- _What is needed_: Give back exactly the line containing "Salli (1311, 2300)" and all that follow it in the data below, with the pictures left out.
*****
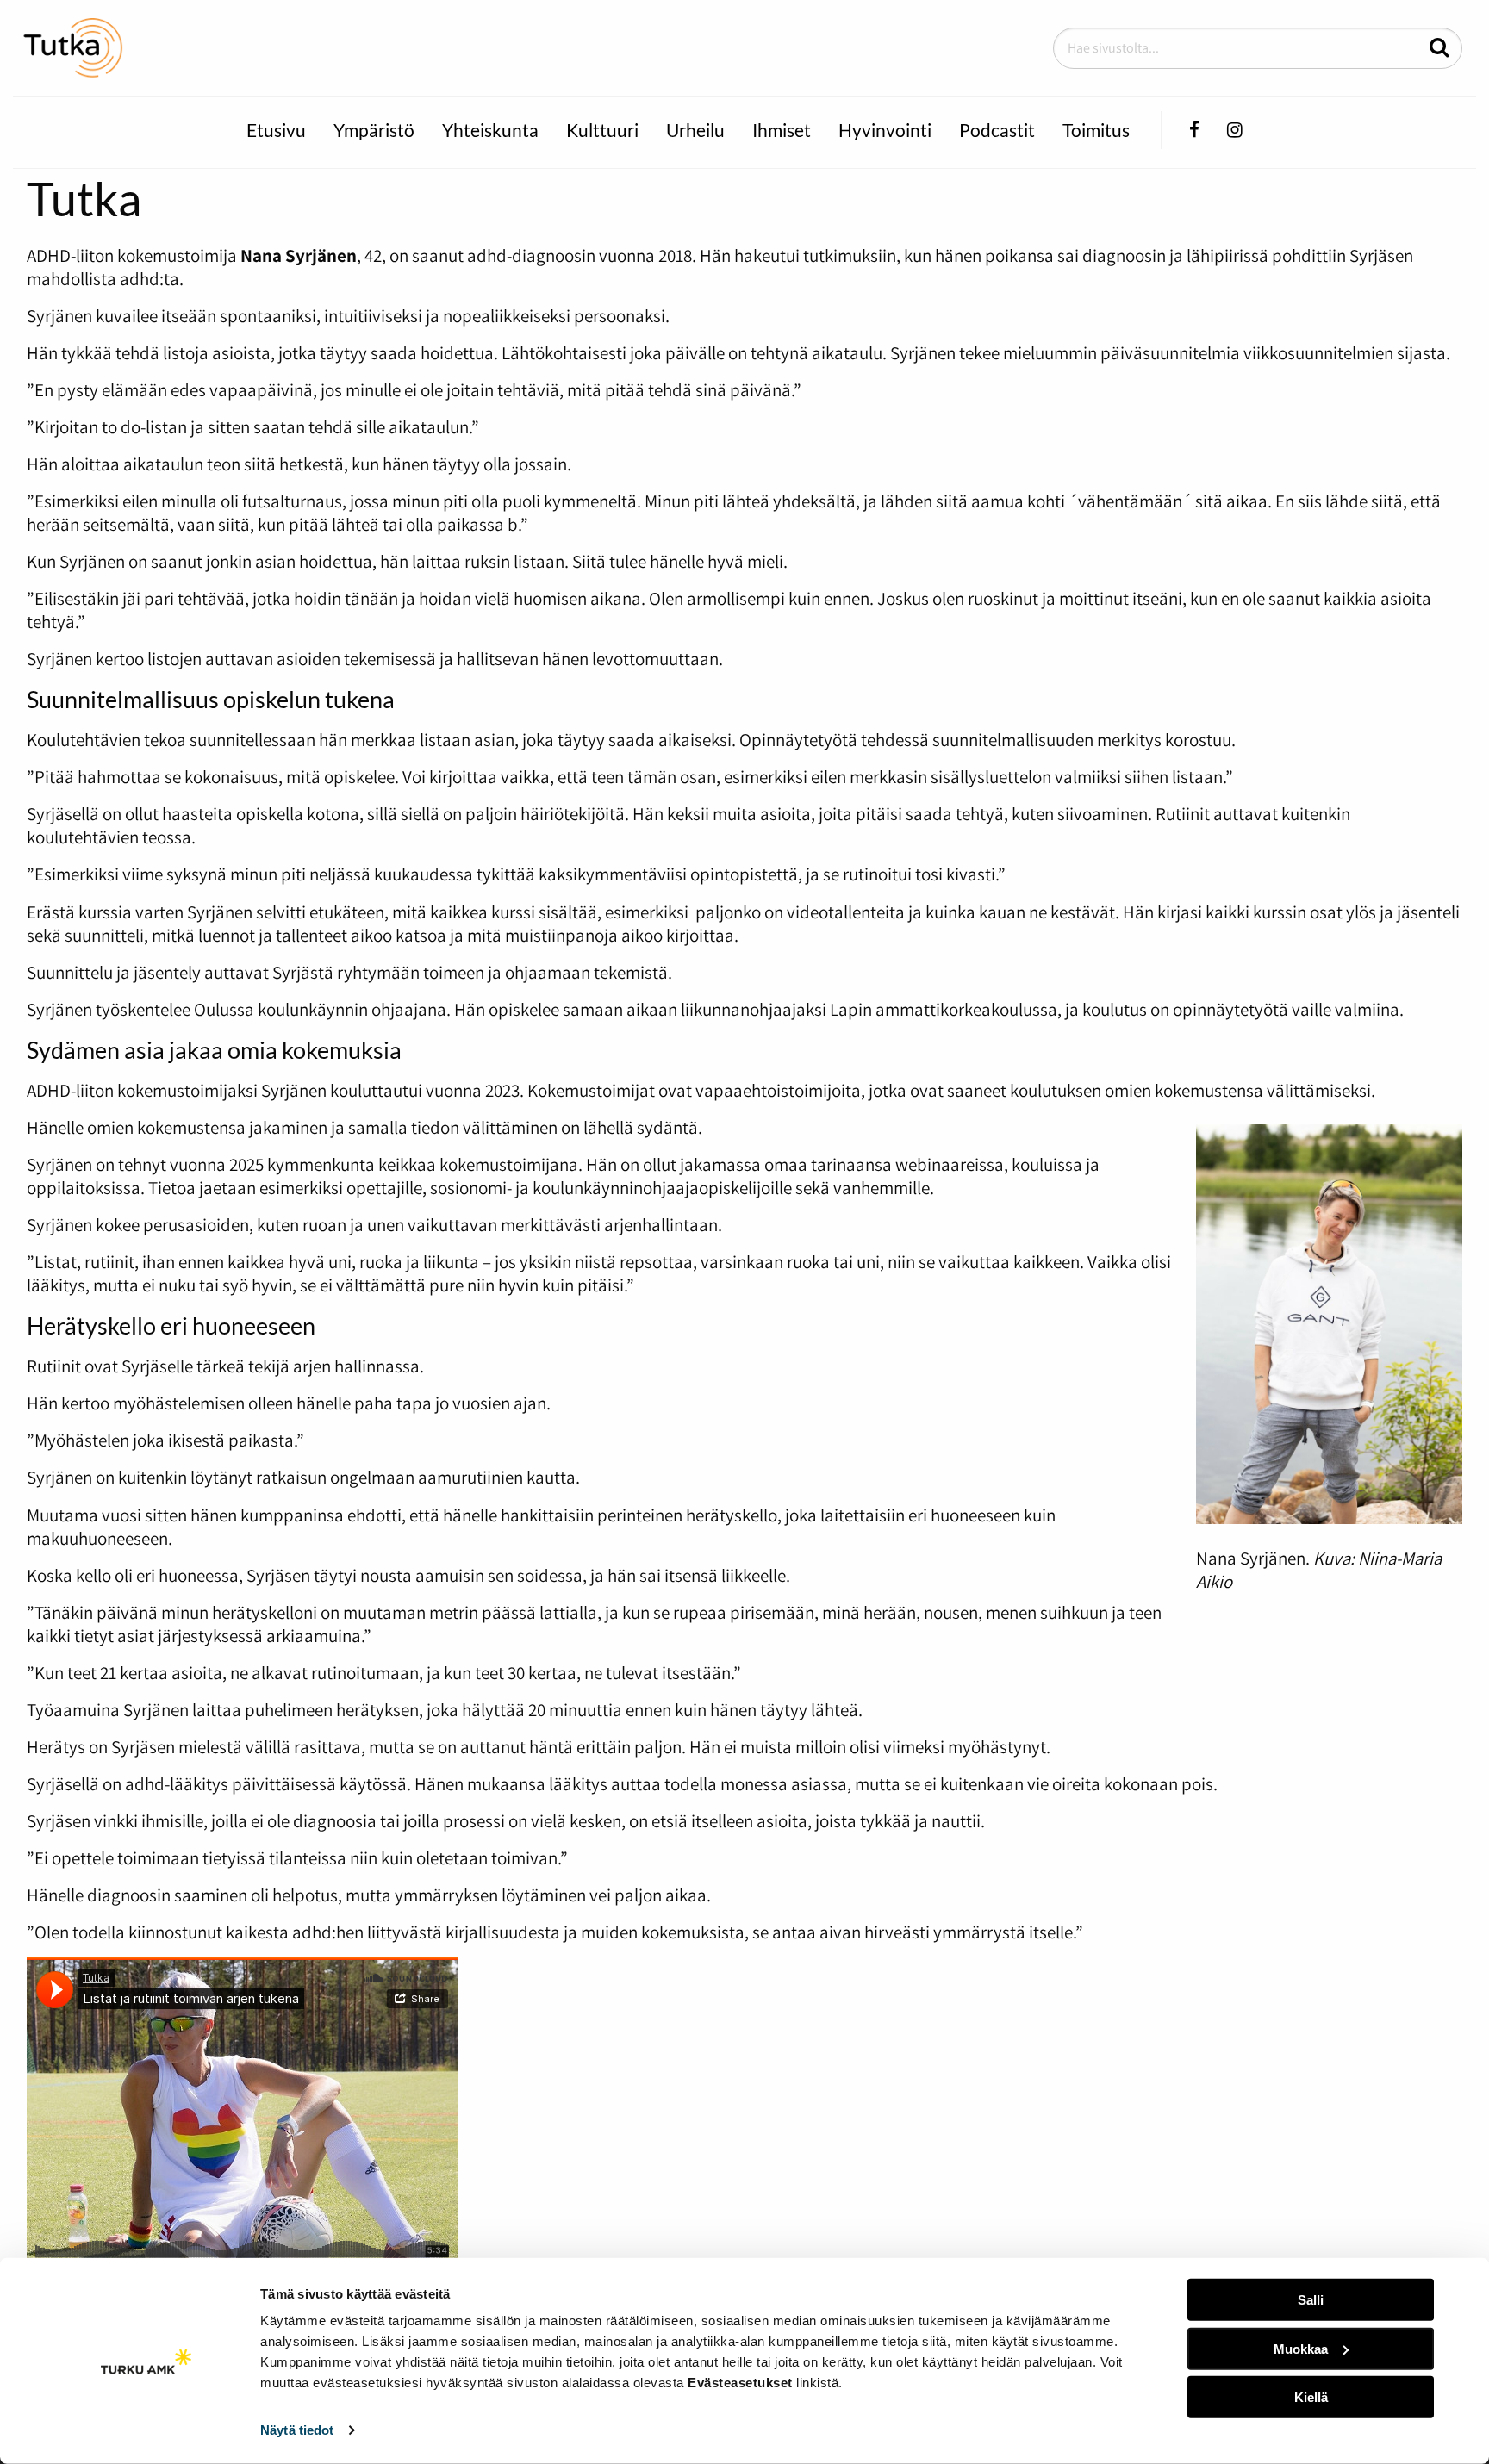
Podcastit (997, 129)
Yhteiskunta (490, 129)
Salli (1311, 2300)
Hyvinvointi (884, 129)
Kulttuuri (602, 129)
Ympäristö (373, 129)
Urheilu (695, 129)
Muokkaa (1301, 2348)
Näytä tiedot (296, 2430)
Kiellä (1311, 2397)
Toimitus (1096, 129)
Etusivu (276, 129)
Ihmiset (781, 129)
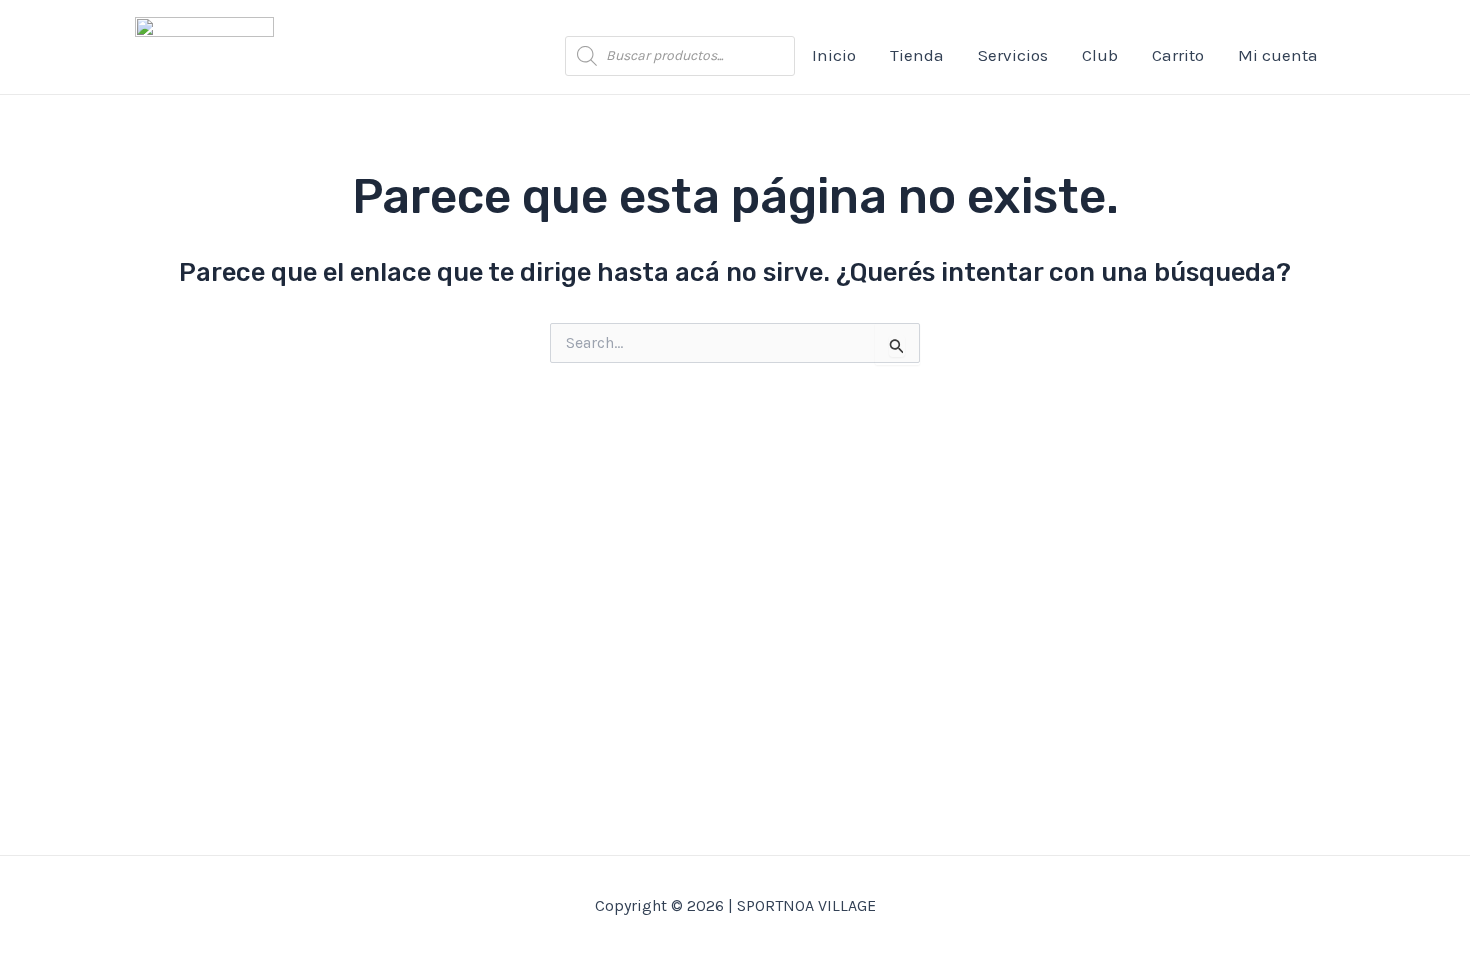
*****
- _Result for this exercise_:
Salli (1311, 2300)
Hyvinvointi (884, 129)
Kulttuuri (602, 129)
Ympäristö (373, 129)
Urheilu (695, 129)
Muokkaa (1301, 2348)
Näytä tiedot (296, 2430)
Kiellä (1311, 2397)
Toimitus (1096, 129)
Etusivu (276, 129)
Ihmiset (781, 129)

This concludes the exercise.